Chairman Rupert Stadler said during the recent Paris auto show that the company will have to be faster than competitors in new product localization to maintain its success in China.
Audi will introduce the Q3 compact SUV and A3 compact sedan in China through localization of the entire production chain, ranging from development to sourcing, production and sales, Stadler said.
Audi's plan calls for the Q3 to be made at Sino-German joint venture FAW Volkswagen's plant in the northeastern city of Changchun at the end of 2012.
Local A3 production will begin next year at the joint venture's new factory in Foshan in South China's Guangdong province.

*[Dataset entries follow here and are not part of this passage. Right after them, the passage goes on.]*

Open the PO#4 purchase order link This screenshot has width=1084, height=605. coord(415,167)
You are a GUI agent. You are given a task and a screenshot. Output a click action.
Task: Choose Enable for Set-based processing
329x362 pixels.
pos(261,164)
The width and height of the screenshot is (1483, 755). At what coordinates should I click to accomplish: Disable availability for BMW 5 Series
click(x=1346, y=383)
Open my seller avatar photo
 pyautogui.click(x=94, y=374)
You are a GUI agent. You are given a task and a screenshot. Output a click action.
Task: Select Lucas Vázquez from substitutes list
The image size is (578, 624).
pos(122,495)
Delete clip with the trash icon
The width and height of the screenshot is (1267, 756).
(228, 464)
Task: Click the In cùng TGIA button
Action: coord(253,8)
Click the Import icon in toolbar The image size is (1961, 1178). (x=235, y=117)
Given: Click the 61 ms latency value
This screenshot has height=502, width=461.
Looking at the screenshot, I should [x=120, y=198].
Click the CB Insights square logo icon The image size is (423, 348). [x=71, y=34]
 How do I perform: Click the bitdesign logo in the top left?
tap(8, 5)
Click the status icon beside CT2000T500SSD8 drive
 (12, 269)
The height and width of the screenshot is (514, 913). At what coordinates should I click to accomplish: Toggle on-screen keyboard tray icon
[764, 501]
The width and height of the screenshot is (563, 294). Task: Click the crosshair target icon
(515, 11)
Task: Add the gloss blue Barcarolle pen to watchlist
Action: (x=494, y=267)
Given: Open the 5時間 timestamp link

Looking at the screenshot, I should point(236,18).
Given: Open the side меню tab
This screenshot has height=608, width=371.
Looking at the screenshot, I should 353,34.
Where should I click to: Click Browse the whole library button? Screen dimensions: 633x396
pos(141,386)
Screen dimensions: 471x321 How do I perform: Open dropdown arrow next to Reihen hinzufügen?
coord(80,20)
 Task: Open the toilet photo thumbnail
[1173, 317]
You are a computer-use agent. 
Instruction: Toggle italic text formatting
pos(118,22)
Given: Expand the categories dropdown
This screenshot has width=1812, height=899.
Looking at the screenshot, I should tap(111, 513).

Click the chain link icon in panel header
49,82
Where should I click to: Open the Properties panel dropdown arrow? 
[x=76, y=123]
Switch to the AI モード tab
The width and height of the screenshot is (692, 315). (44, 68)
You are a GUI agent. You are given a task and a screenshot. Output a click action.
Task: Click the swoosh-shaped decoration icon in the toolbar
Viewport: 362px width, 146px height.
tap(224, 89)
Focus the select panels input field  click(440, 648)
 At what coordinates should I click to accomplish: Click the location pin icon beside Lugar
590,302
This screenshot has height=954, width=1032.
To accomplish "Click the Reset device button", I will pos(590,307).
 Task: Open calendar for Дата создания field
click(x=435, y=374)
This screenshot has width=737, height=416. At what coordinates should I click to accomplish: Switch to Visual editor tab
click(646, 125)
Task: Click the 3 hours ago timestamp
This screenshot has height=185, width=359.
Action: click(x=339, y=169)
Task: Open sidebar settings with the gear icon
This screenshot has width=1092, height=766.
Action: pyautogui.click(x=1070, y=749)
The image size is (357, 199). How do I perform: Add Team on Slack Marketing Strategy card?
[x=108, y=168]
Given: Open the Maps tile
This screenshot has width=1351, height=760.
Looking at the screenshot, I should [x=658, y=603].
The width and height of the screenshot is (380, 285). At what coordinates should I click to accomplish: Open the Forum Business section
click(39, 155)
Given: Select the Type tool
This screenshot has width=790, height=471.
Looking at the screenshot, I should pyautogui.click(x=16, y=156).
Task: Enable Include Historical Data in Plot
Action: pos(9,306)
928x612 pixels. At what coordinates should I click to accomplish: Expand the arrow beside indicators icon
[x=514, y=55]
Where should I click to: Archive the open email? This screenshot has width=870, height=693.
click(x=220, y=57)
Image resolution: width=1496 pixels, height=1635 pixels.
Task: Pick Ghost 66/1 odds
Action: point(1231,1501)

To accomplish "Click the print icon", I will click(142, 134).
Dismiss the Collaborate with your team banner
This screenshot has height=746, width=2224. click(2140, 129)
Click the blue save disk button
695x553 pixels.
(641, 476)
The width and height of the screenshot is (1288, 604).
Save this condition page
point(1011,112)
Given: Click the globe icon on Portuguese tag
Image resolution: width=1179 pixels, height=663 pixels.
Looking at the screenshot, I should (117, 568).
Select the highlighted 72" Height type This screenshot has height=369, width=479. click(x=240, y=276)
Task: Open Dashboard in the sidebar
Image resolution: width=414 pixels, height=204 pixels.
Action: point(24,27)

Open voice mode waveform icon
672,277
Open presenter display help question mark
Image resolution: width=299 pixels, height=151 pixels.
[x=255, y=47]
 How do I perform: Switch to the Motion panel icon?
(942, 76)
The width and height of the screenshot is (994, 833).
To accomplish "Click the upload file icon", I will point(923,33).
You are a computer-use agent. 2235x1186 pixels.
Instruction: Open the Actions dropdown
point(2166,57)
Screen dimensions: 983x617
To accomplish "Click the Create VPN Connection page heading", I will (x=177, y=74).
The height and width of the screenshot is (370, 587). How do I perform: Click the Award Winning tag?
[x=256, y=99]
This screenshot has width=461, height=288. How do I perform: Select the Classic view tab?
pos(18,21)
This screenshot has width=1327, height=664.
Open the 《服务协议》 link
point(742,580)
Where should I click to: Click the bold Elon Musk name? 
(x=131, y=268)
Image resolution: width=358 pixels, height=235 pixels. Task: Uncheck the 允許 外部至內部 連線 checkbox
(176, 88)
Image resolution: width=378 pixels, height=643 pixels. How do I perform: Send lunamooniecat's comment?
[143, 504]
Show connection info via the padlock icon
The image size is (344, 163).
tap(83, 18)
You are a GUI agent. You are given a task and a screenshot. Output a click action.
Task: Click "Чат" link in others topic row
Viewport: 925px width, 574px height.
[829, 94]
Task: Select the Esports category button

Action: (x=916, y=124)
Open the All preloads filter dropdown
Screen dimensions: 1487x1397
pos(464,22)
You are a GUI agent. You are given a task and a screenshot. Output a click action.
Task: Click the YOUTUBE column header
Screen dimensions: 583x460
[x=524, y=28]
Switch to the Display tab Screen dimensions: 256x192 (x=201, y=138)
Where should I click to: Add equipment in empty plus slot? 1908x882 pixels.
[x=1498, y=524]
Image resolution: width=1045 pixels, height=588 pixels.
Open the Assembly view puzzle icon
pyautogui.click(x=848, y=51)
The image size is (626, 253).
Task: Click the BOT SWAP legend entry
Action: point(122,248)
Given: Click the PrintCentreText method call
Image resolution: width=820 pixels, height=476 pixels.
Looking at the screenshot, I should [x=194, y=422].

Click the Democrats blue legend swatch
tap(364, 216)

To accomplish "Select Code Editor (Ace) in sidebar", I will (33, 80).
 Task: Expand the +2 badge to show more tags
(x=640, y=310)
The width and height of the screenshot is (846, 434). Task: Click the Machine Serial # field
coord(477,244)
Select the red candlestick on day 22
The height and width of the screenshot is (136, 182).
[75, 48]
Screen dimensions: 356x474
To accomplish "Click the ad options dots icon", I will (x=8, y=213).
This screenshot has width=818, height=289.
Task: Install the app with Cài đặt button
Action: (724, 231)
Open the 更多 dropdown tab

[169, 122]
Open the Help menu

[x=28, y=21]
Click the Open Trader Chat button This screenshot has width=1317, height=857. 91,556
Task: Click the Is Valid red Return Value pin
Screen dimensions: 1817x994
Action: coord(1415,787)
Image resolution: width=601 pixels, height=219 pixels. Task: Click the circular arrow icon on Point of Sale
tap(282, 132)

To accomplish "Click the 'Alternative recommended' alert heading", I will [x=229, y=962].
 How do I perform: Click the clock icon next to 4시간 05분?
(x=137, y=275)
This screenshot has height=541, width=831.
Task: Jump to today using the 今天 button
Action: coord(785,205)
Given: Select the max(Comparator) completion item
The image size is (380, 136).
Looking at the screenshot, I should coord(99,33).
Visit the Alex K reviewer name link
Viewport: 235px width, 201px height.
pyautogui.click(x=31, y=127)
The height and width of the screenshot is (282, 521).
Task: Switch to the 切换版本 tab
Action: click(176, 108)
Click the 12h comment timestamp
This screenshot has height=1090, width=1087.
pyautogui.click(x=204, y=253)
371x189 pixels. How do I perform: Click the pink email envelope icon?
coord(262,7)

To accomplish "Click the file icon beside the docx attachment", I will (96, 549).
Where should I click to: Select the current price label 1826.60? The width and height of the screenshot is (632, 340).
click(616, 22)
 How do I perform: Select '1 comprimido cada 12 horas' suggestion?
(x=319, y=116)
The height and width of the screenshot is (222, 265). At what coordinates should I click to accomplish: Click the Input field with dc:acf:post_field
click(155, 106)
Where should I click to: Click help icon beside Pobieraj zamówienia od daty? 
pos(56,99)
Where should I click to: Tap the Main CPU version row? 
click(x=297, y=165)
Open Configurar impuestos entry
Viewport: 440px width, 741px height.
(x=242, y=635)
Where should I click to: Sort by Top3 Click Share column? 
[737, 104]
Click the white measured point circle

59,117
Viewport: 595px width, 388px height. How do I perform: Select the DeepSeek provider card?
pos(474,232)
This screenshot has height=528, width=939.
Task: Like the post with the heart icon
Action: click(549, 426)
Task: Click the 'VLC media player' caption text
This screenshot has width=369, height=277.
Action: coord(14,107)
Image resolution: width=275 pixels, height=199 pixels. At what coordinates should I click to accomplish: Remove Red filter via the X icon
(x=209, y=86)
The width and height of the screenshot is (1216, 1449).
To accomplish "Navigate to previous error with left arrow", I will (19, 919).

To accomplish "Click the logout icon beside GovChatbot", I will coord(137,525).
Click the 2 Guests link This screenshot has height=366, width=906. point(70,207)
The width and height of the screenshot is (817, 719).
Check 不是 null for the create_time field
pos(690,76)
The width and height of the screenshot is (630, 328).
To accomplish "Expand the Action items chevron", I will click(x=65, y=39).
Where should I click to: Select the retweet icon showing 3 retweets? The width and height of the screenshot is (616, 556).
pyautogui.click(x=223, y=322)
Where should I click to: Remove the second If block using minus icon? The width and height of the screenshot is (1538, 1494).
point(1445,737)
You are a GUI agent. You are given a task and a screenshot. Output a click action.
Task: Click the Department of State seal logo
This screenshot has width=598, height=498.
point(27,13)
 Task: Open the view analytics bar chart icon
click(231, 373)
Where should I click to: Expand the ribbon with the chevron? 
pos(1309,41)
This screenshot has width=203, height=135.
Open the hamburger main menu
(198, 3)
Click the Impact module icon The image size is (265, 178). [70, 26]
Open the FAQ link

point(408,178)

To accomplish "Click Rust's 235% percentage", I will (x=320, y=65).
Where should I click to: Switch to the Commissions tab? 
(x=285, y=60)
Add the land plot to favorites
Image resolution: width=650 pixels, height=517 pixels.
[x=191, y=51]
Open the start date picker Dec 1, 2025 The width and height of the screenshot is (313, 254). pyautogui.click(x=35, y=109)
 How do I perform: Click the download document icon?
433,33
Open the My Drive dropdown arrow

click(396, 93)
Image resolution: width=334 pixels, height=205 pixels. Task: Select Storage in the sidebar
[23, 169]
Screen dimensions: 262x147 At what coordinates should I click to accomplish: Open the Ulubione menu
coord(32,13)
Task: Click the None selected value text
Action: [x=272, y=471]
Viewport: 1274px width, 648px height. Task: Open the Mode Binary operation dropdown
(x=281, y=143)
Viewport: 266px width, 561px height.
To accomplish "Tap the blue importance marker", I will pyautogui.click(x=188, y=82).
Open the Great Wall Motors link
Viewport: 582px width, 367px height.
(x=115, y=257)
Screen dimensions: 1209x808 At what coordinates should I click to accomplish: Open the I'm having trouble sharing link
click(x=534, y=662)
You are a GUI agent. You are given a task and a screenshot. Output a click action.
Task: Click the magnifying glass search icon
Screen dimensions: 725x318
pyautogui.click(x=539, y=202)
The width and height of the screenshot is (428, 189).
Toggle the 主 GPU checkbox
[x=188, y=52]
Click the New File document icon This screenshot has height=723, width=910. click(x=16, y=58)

"We are also arranging development of future products for the Chinese market together with FAW Volkswagen," Stadler said.
Audi has a 10 percent stake in the joint venture, with its parent Volkswagen Group holding 40 percent and the rest held by Chinese automaker FAW Corp.
He said Audi is studying feasibility of putting an A6 plug-in hybrid sedan on the Chinese market with FAW Volkswagen.
Mainly propelled by locally made models, Audi's China sales surged by 32 percent year-on-year to 294,952 vehicles in the first three quarters of the year.
The number includes a total of 237,149 locally built A6, A4 and Q5 vehicles, a rise of 29.4 percent from the same period last year.
The robust performance maintained China as Audi's biggest single market, accounting for more than a quarter of its global sales in the period.
Sales of Audi's imported models in China soared by 42 percent to 57,803 units in the first nine months, including 13,620 all-new A8 limousine and Q7 large SUV vehicles.
Responding to massive price cuts by competitors in China, Stadler emphasized that Audi "will not be involved in price wars to boost sales".
"Price wars will do harm to our brand value. Customers will be unsatisfied with it," he said.
Mercedes-Benz cut sticker prices in China at the beginning of the year, a move soon followed by BMW.
Stadler attributed price competition to the slowing pace of the market and surplus overall production capacity.
"Our dealerships inventories in China are at a normal level. It will get nowhere to continue to increase their inventories," he said.
In the first nine months, BMW Group's sales in China, including Mini, jumped by 33.5 percent to 237,056 units. China sales of Mercedes-Benz Group, including smart and Maybach, rose by 9 percent to 152,480 units.
Audi announced earlier this year that it planned to double its production capacity to 700,000 units annually by 2015.